Gelsenkirchen. 2. Sinfoniekonzert der Neuen Philharmonie Westfalen beschert dem Publikum im Musiktheater einen beeindruckenden Abend. Unsere Kritik.

Tief in sich versunken verharrte Olga Scheps am Flügel, während die Neue Philharmonie Westfalen (NPW) unter der Leitung von Rasmus Baumann das Konzert für Klavier und Orchester Nr. 1 d-moll von Johannes Brahms anstimmte. Dunkel, bedrohlich und dramatisch baute sich der Klangkörper des Orchesters am Montagabend im Musiktheater im Revier unter Paukenwirbel auf. Die renommierte, international gefragte und hochdekorierte Pianistin strahlte trotz der grazilen Erscheinung noch vor ihrem ersten Ton geballte Energie aus. Wie eine Katze, die sich zum Absprung bereit macht, bis zu den Haarspitzen gespannt, und das bei der ungewöhnlich langen Einleitung dieses Klavier-Orchesterwerkes.

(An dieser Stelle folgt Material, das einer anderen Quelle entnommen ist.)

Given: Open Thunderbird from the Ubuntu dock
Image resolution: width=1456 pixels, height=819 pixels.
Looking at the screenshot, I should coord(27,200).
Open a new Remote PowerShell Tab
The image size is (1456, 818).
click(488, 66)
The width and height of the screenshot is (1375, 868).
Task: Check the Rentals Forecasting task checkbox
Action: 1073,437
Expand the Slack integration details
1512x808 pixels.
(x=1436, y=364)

Ein ständiges Auf und Ab der Dynamiken

Scheps entlud kontrolliert ihre Kraft und begann mit der ausdruckstarken Entfaltung des Themas. Ab da gab es kein Halten mehr, das Werk an sich beschert ein ständiges Auf und Ab der Dynamiken, manchmal etwas sperrig und unvermittelt. Scheps stieg klar und dezidiert in diese Brüche ein, peitschte die Oktaven mit Macht, vollgriffig und intensiv. Sie fühlte sich sichtlich wohl in den vor Kraft nur so strotzenden Passagen, legte ihren Akzent in die Kontraste, auf das Kolossale. Zuweilen schien der geballte Klang den Großen Saal im MIR zu sprengen.

Pianistin Olga Scheps begeisterte beim 2. Sinfoniekonzert mit der Neuen Philharmonie Westfalen in Gelsenkirchen.
Pianistin Olga Scheps begeisterte beim 2. Sinfoniekonzert mit der Neuen Philharmonie Westfalen in Gelsenkirchen. © FUNKE Foto Services | Frank Oppitz

Orchester wie Solistin zeigten im zweiten Satz, dass sie nicht nur „Maestoso“, sondern auch „Adagio“ in wundervoller Einheit beherrschten. Baumann schaffte es, die NPW auf den Punkt durch die komplizierten Dialoge zu führen. In den weichen Passagen zeigte sich einmal mehr der homogene wie brillante Klangkörper des Orchesters, ein schmeichelndes Zusammenspiel, das hier den perlenden, gedankenverlorenen Einwürfen des Klaviers einen kongenialen, ebenbürtigen Partner bot. Scheps zeigte neben ihrem exzellenten technischen Repertoire auch ein intrinsisches lyrisches Verständnis.

Beherzte Umarmung nach dem Schlussakkord

Das abschließende Rondo führte durch schwungvolle, fast volkstümliche Passagen. Scheps begleitete die fröhlichen pizzicati der Celli mit tanzendem Oberkörper. Der Satz wurde zu einer grandiosen musikalischen Zelebration, die nach dem Schlussakkord zu einer beherzten Umarmung des Generalmusikdirektors führte. Großer Applaus aus dem Publikum, auch wenn es keine stehenden Ovationen gab. In der leisen Zugabe eines Intermezzos von Robert Schumann zeigte sich, dass der Flügel unter dem Kraftakt des Klavierkonzertes gelitten hatte.

Nach der Pause führte Baumann die NPW durch die Sinfonie Nr. 8 von Antonin Dvorak und somit ging es weiter mit gewaltigen Klängen. Etwas geschmeidiger, gefälliger als der Brahms, aber gleichermaßen von einer mitreißenden Intensität. Vier Sätze voller Klangbilder zogen vorbei wie Landschaften, Blechbläser und Schlagwerk türmten die fortissimi auf, zuckersüße Streicher breiteten herzergreifende Mäntel der Harmonie aus. Baumann schien wie entfesselt, nahm sein Orchester mit körperlichem Einsatz, marschierend, drehend, lockend oder fordernd mit durch Passagen von musikalischer Brillanz. Die Komposition bot einigen Mitgliedern der NPW kurze Solo-Passagen, eine wunderbare Querflöte dort, eine strahlende Trompetenfanfare hier. Das Orchester verjüngt sich zusehends und setzt immer wieder erfrischende Akzente.